I don’t want to derail the discussion, but maybe swap should be disabled by default for everyone? It could be optionally enabled for users that don’t provision enough RAM and then you don’t have to provide support for such users by flagging such unsupported configurations. I don’t see much benefit for degrading performance so badly that it is completely unusable (with swap) vs. the OOM killer kicking in to free memory (no swap).
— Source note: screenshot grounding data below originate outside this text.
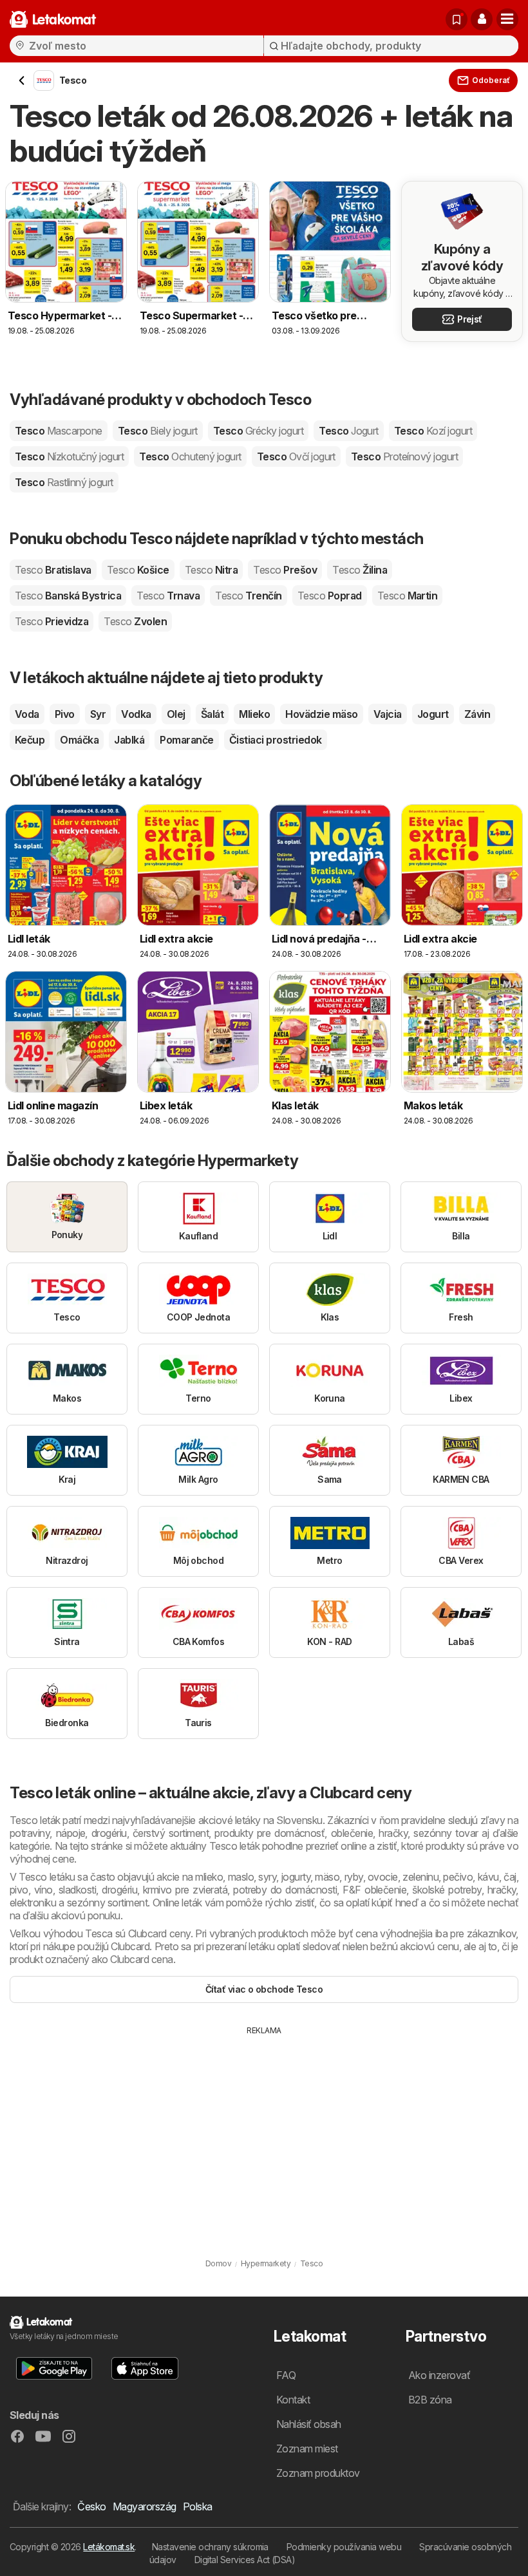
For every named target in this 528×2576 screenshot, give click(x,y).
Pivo (65, 714)
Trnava (168, 595)
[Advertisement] (264, 2133)
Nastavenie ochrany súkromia (210, 2546)
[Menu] (507, 19)
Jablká (129, 739)
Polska (197, 2506)
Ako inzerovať (439, 2375)
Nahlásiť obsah (308, 2424)
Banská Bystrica (68, 595)
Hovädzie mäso (321, 714)
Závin (477, 714)
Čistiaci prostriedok (275, 739)
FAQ (286, 2375)
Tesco (58, 430)
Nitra (211, 569)
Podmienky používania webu (344, 2546)
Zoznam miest (307, 2448)
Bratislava (53, 569)
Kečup (29, 739)
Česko (91, 2506)
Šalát (212, 714)
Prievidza (51, 621)
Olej (176, 714)
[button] (482, 19)
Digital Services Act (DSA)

For users with plenty of memory, the pattern shows up as a huge ARC with swap 100% used. I could see something was wrong when my system with 128 GB RAM had 80-90 GB of ARC but swap was 100% used and the system was very slow. Hindsight is 20/20 but just a pattern to consider for the future.

winnielinnie · May 19, 2024, 11:33am

With the above LRU fix, the “swap” issue is no longer an issue.

Swapping was a symptom, not a cause, of the underlying issue.

That’s why this combination makes the most sense for everyone, and does not hinder performance:

No 50% ARC limit
LRU fix
swappiness = 1

It also allows for swap to be used for such dire situations where your RAM cannot handle extreme/peak memory demands.

Besides, even in this discussion there are those who argue in favor of swapping in general, even if your RAM is not hitting its limits.

eblau · May 19, 2024, 11:34am

Understand that, but the point was brought up that problem reports were discounted by iX because swap was involved while they explicitly disable it for their systems. If there is a common, supported configuration without swap, that issue becomes irrelevant.

It would have been pretty obvious something was very wrong if no swap was configured, 90 GB out of 128 GB total RAM was used for ARC and the system was repeatedly invoking the OOM killer, right?

They could optionally enable swap and then iX can selectively ignore their problem reports then.